Perhaps unsurprisingly given the tumultuous build up to the poll the Crimean referendum resulted in an over 90% vote to leave Ukraine and join Russia according to Russian state media. Risk assets were already under pressure leading into the vote and the news is not going to help sentiment in any way, with the West already denouncing the result and Russia seeing it as a validation of its stance. Further sanctions and other punitive measures are likely to be announced leading to a heightening of tensions and increased risk aversion.
Our risk barometer is already well into “risk hating” territory highlighting the intensifying pressure on risk assets and demand for safe havens. Consequently expect the likes of the CHF, JPY and gold to remain under upward pressure and anything with high beta to be under downward pressure.
There is also plenty of data and events to capture the interest of markets this week, with the Fed FOMC meeting capturing top billing. Unsurprisingly no change in policy is expected, with a USD 10 billion taper set to be announced. Fed Chairman Yellen is set to highlight that the bar remains high to any slowing in the pace of tapering while more qualitative guidance is set to be announced.

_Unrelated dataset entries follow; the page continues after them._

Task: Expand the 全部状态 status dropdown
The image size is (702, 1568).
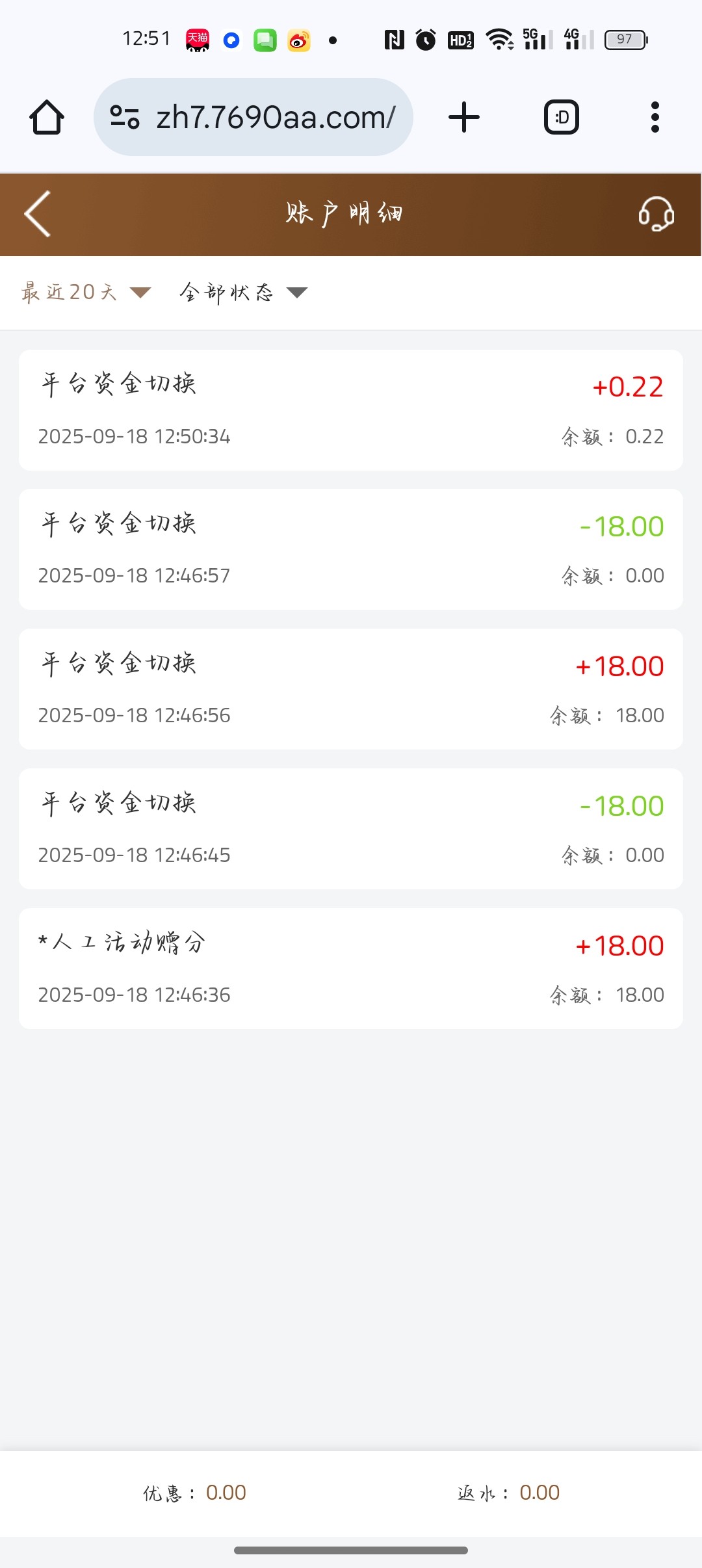Action: pyautogui.click(x=226, y=293)
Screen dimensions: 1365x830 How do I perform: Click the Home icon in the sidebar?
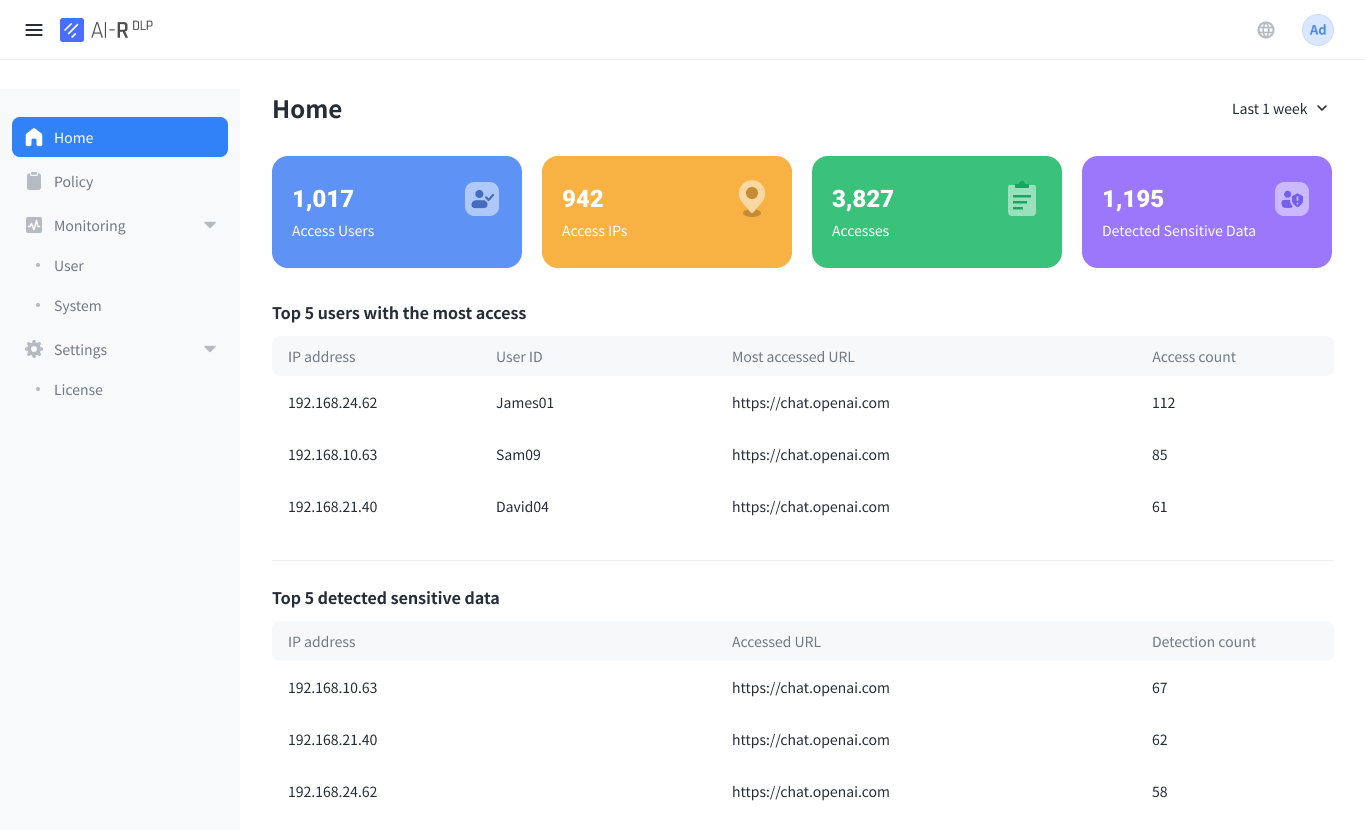(33, 137)

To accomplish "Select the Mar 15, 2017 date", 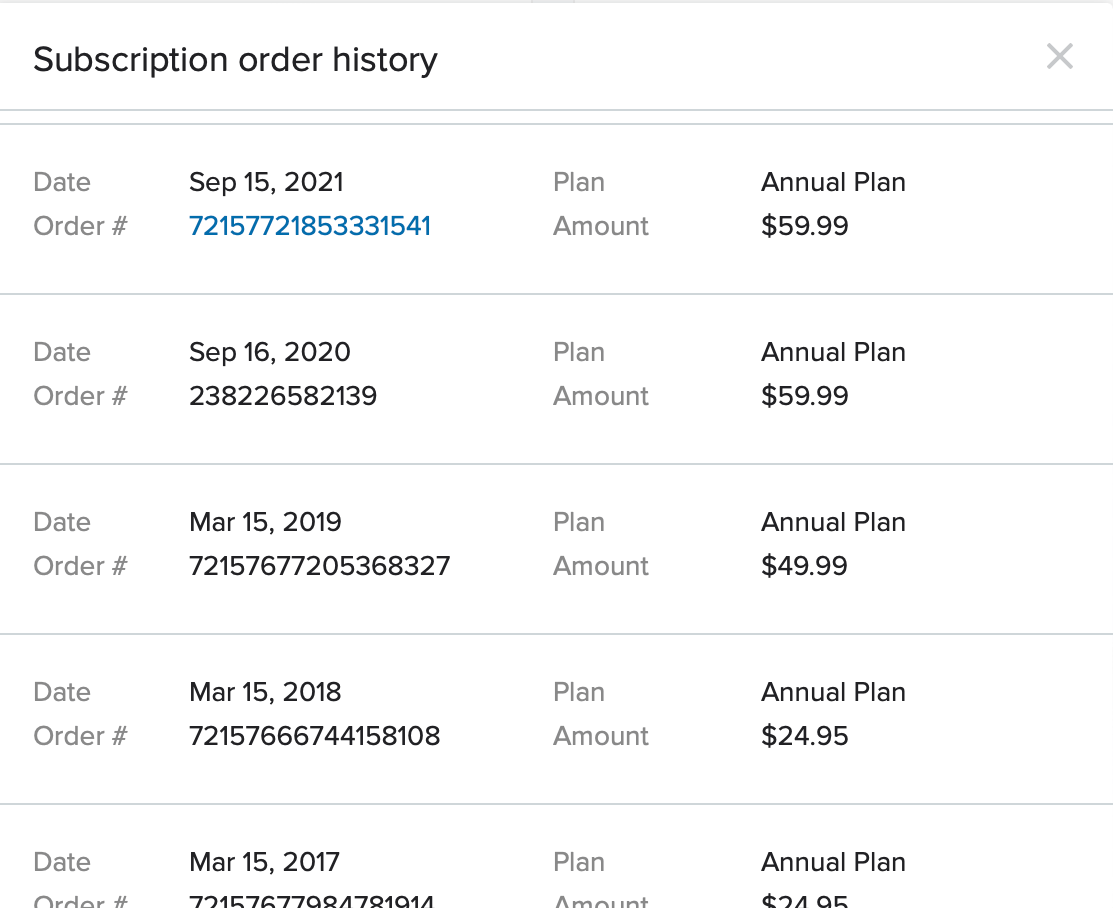I will [264, 862].
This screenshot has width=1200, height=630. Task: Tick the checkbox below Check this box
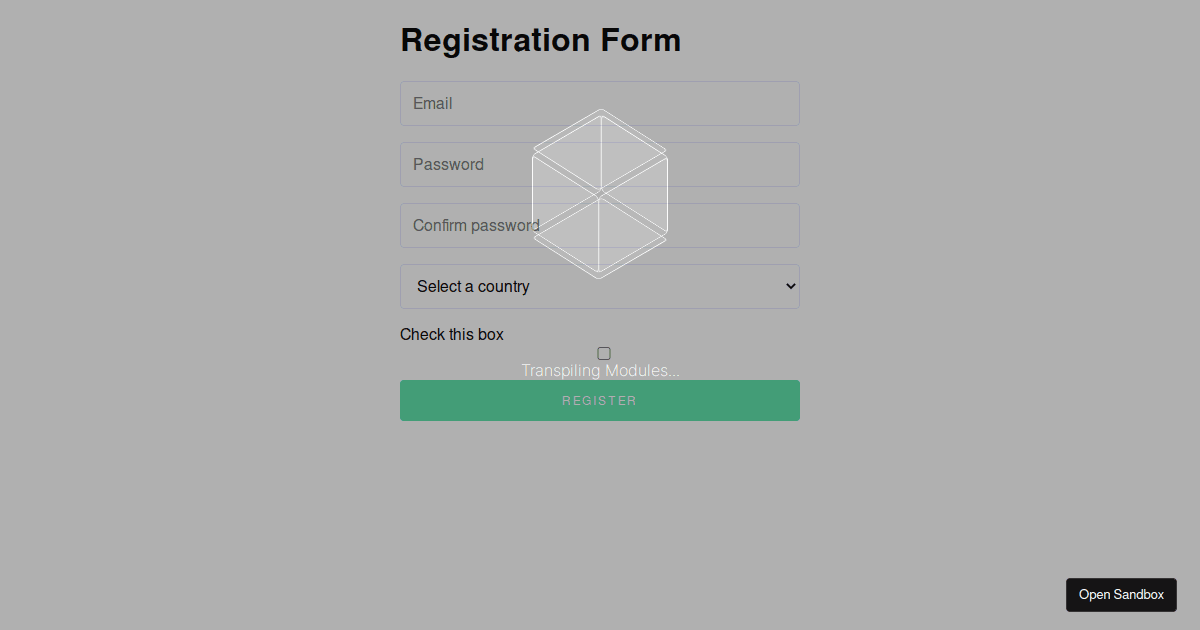604,353
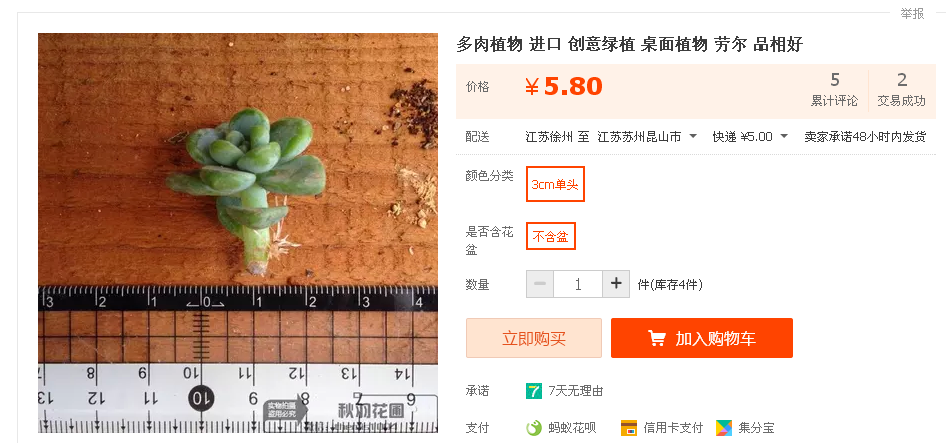Click the quantity input field

578,284
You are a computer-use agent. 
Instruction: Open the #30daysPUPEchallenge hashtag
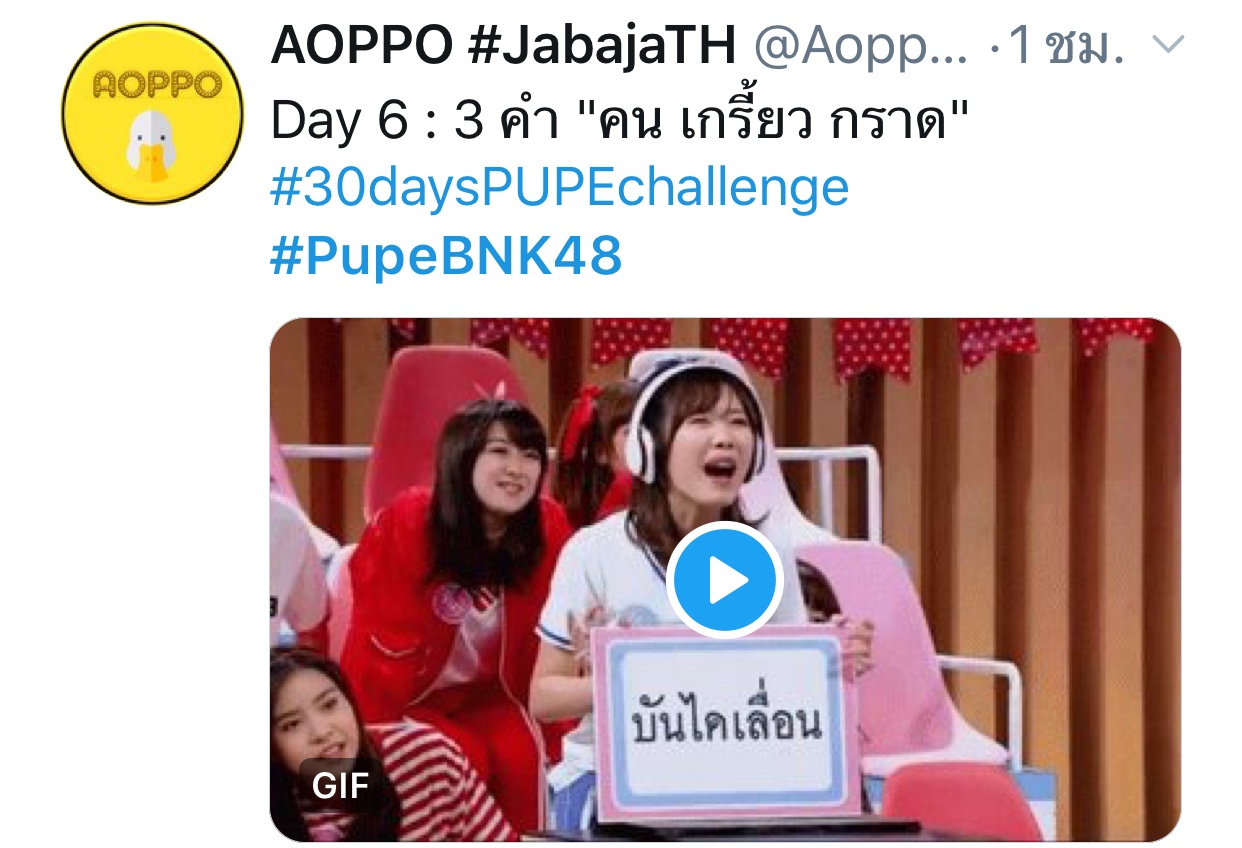pos(559,187)
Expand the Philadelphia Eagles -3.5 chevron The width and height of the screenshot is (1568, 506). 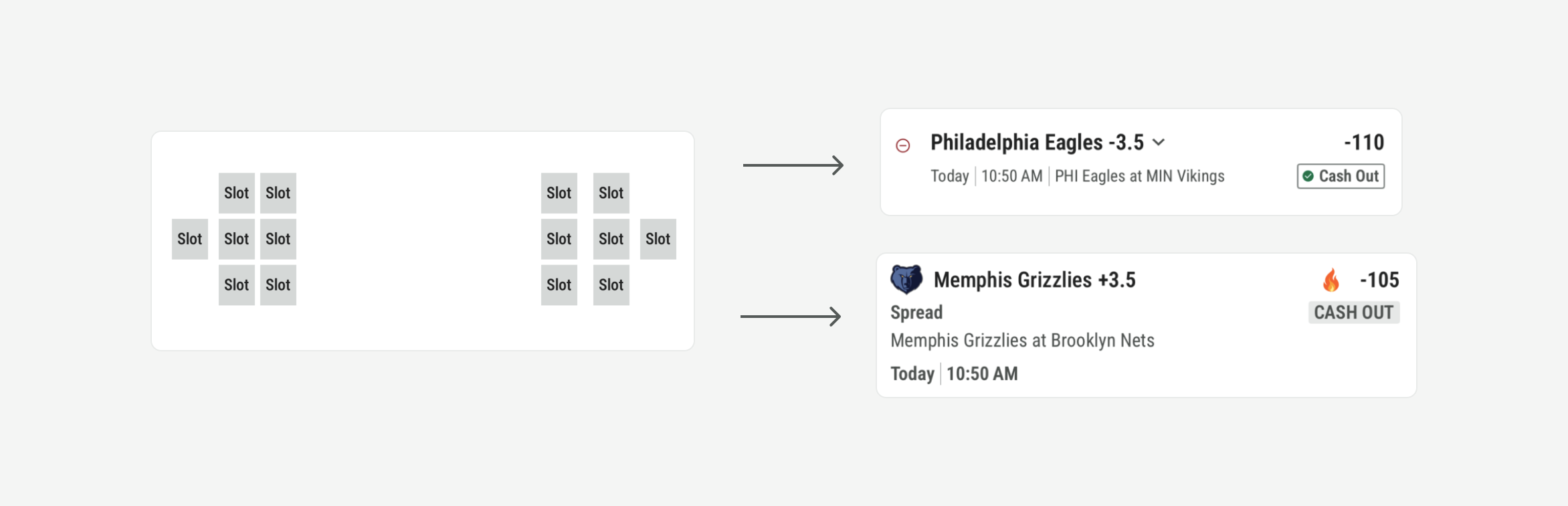tap(1159, 143)
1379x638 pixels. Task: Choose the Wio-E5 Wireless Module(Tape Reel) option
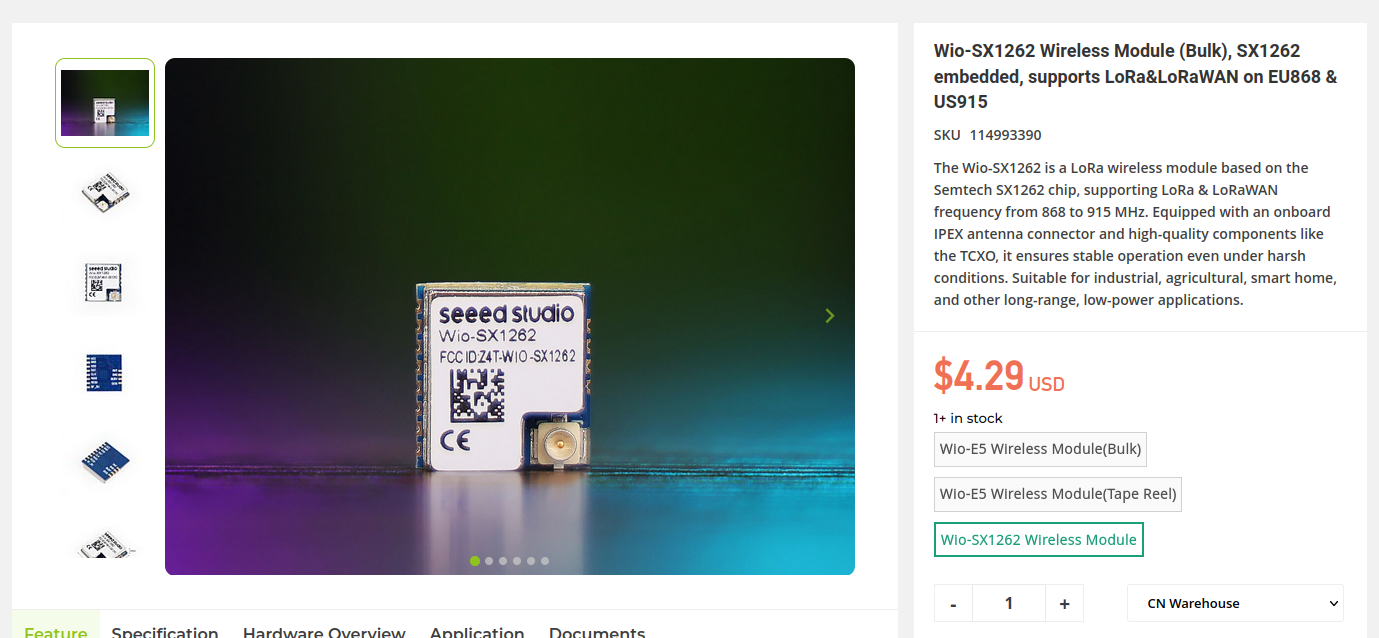[1058, 494]

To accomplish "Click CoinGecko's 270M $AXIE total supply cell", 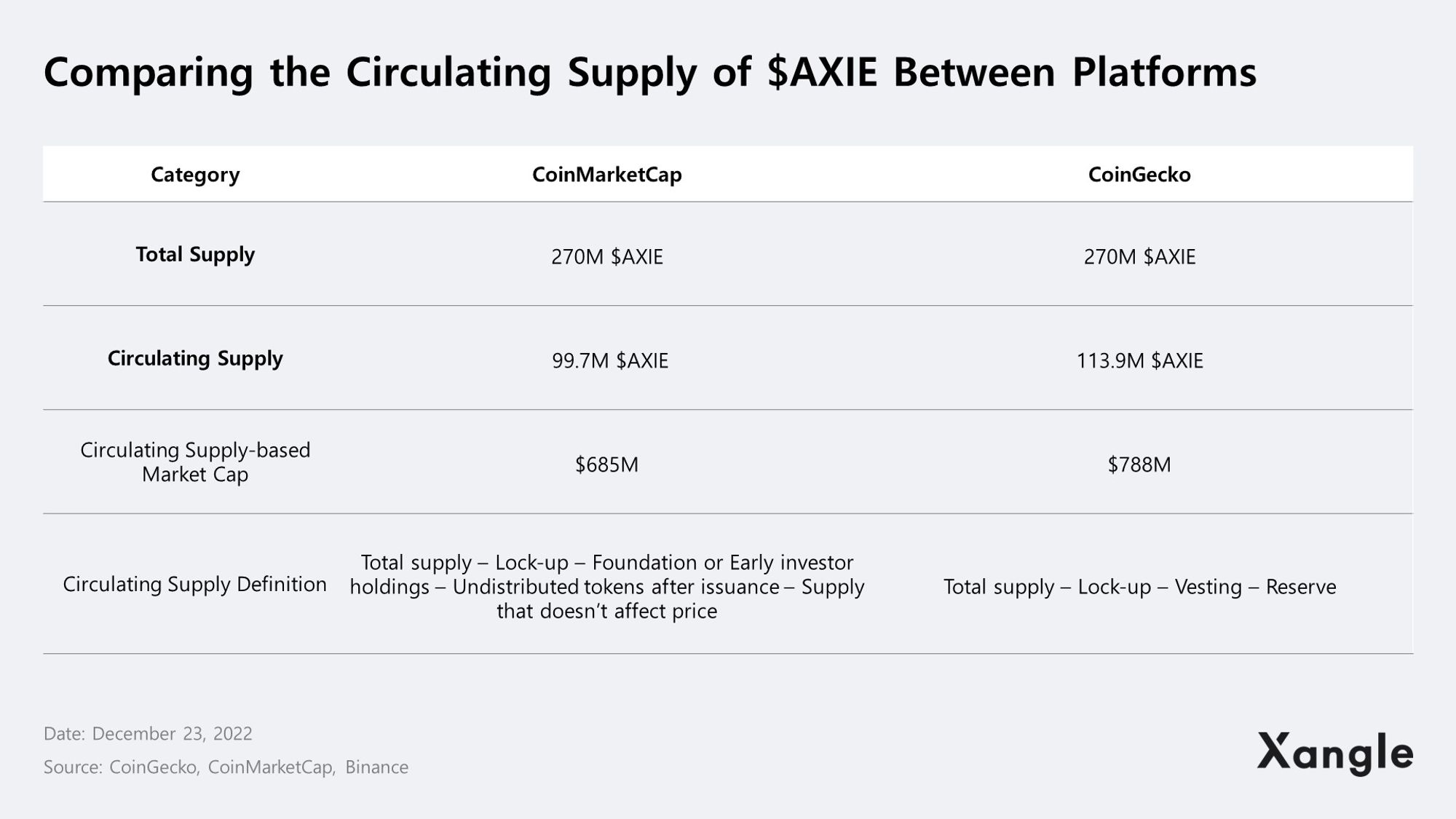I will pyautogui.click(x=1139, y=256).
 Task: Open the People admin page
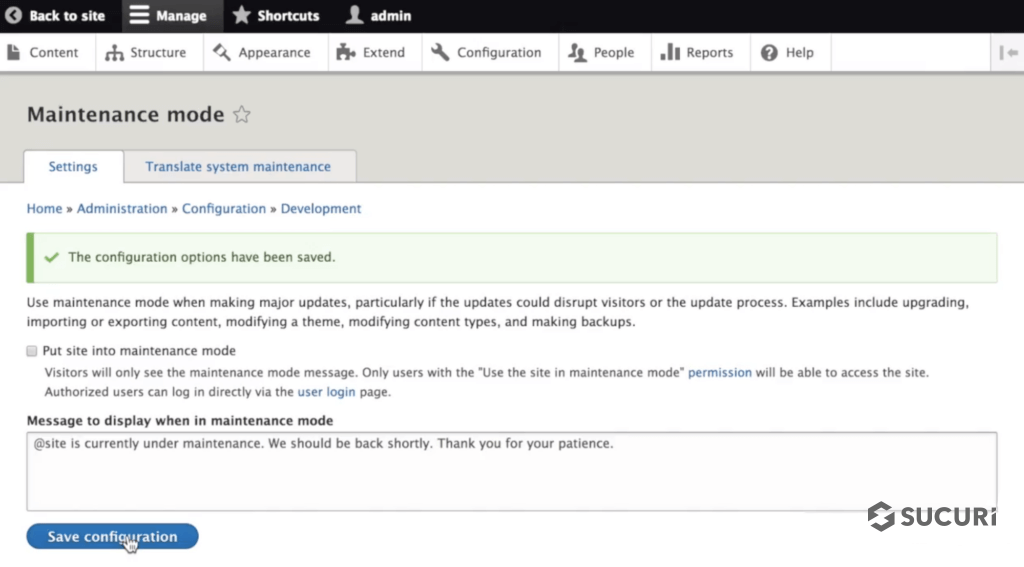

On the data front US data will remain weather impacted but nonetheless, February industrial production is set to reveal a small gain today while manufacturing surveys will reveal some improvement in March. Additionally housing starts are set to rebound in February. However, Treasury yields are likely to be capped despite more encouraging data as safe haven demand intensifies, leaving the USD also restrained.
In Europe the data flow is less numerous and what there is will support the view that more action is needed by the European Central Bank (ECB) to ease policy. February CPI inflation is set for a downward revision while the German ZEW investor confidence index will slip further.